=== Short problem ===
Repeat everything in the items from the line containing "How do I perform: Click the magnifier" down to the line containing "This screenshot has width=442, height=197.", both ends included, character for character.

========

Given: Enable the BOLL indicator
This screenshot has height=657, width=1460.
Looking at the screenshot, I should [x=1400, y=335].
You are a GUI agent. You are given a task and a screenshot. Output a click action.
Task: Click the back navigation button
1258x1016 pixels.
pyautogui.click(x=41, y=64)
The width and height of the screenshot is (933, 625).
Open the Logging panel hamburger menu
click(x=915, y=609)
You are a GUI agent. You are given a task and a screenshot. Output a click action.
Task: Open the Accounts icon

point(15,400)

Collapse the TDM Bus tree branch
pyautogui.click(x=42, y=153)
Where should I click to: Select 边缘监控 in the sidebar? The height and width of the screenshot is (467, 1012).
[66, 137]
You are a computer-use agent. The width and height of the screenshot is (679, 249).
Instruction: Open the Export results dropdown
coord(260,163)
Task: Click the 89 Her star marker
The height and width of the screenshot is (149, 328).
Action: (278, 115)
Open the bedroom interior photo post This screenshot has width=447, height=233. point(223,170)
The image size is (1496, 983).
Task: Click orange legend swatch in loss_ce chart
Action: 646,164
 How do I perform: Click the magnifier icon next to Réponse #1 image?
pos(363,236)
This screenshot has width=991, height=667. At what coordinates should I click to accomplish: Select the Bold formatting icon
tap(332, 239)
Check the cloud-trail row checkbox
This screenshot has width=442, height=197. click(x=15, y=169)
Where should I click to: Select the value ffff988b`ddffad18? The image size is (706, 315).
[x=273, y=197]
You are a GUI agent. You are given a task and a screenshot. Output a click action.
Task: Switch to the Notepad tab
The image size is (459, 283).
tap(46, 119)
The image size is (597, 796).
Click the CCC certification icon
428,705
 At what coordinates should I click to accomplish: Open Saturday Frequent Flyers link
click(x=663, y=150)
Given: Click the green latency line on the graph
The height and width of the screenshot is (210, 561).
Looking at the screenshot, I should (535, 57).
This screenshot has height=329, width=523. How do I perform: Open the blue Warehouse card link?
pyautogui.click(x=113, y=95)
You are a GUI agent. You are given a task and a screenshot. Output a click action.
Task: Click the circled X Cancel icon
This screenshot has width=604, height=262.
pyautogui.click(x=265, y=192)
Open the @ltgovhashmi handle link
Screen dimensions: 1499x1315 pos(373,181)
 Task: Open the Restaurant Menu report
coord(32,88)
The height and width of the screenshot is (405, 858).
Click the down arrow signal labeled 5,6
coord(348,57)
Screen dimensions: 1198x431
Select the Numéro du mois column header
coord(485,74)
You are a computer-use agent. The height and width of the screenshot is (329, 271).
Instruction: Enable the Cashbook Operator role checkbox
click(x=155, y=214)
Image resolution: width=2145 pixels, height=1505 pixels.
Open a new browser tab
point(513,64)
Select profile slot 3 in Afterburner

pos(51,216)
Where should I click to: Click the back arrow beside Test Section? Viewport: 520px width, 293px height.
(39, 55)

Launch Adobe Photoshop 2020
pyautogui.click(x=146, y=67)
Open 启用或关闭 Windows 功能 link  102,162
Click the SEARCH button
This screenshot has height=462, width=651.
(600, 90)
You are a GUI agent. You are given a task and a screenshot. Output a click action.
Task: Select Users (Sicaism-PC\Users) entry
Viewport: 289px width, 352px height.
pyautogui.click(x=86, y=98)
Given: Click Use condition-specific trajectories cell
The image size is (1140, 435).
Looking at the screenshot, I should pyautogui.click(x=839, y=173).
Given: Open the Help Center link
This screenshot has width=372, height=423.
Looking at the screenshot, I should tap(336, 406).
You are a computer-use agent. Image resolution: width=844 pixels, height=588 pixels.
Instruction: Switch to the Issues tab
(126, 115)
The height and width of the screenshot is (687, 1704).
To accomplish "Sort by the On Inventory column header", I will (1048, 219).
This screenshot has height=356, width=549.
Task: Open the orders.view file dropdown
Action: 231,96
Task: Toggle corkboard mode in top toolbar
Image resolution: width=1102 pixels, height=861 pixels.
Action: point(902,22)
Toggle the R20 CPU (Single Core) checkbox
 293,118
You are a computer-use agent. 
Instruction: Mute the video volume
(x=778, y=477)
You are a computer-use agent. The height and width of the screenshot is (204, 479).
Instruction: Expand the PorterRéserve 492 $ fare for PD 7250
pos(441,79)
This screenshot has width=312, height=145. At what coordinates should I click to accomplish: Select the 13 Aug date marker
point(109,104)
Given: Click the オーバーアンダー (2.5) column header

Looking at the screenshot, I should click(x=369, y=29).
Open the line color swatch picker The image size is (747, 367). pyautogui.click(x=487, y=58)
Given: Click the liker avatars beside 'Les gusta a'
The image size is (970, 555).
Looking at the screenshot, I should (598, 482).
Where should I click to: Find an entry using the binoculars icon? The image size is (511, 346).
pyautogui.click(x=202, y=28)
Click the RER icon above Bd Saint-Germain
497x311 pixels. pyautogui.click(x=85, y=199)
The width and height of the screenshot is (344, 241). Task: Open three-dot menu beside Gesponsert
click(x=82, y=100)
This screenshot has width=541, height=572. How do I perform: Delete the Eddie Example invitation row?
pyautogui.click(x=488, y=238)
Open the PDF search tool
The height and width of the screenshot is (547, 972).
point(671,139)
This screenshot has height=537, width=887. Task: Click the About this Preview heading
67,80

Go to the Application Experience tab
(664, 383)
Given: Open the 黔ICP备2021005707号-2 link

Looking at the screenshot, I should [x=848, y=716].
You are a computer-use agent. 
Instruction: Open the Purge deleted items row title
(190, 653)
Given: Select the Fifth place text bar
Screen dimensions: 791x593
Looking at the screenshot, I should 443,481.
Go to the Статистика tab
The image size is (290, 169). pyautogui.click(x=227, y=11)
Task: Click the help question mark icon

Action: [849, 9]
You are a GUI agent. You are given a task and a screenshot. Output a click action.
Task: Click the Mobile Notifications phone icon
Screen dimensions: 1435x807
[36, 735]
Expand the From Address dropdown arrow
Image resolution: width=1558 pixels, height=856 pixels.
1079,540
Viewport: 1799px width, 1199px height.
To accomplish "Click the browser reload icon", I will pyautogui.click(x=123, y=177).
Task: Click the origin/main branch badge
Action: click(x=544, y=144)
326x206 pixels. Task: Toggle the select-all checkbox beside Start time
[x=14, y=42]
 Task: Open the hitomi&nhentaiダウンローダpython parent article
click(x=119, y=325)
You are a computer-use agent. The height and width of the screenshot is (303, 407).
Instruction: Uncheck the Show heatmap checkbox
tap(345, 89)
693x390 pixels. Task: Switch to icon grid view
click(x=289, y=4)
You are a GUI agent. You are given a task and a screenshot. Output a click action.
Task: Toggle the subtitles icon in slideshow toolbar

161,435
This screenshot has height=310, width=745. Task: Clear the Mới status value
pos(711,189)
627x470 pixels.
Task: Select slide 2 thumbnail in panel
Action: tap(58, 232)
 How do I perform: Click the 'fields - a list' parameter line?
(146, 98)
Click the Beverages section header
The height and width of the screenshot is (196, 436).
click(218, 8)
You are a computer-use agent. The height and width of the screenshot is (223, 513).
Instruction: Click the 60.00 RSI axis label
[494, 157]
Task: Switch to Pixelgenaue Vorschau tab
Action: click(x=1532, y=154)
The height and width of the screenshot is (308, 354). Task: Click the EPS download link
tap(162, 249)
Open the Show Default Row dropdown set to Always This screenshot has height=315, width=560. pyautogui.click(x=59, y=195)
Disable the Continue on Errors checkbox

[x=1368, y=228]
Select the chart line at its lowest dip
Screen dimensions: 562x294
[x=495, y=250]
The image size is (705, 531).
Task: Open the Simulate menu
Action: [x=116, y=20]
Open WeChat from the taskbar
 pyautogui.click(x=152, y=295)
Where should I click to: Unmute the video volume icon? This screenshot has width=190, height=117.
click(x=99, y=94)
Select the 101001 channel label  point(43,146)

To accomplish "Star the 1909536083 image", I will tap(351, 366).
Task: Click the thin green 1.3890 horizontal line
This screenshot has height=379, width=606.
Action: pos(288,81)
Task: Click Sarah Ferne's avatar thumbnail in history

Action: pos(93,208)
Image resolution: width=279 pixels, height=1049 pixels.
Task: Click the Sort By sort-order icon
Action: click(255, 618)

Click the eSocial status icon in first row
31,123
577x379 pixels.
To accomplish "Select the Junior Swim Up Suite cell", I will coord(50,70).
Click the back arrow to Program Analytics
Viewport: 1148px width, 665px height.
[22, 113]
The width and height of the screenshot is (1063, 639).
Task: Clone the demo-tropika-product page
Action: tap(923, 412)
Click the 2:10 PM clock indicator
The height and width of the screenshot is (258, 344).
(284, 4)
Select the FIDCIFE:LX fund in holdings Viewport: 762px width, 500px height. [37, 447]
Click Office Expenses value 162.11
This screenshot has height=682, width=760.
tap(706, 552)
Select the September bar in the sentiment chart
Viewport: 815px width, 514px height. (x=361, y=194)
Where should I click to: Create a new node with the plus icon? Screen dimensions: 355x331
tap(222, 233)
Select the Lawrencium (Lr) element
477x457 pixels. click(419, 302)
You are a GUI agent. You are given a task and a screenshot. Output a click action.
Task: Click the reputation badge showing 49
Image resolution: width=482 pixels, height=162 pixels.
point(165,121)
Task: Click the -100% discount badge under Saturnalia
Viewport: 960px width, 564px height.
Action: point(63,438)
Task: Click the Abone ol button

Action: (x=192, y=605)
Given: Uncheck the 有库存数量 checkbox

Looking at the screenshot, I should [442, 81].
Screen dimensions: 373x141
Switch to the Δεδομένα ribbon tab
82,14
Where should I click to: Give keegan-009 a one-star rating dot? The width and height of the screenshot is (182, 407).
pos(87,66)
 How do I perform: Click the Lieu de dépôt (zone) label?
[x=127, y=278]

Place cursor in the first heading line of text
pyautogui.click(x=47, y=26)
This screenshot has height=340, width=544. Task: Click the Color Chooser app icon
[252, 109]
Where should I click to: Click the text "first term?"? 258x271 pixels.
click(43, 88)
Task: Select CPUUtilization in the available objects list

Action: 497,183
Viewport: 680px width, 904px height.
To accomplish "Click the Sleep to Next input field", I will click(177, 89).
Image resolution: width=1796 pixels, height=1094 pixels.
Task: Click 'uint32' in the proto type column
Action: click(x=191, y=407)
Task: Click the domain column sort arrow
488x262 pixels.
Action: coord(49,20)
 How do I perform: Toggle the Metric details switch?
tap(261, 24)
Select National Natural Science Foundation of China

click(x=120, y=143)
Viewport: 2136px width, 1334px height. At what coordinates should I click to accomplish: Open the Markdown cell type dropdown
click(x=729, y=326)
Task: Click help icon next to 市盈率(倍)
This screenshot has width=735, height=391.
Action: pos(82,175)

========

=== Reply ===
 How do I perform: Click the magnifier icon next to Réponse #1 image?
pos(363,236)
This screenshot has width=991, height=667. At what coordinates should I click to accomplish: Select the Bold formatting icon
tap(332, 239)
Check the cloud-trail row checkbox
This screenshot has width=442, height=197. click(x=15, y=169)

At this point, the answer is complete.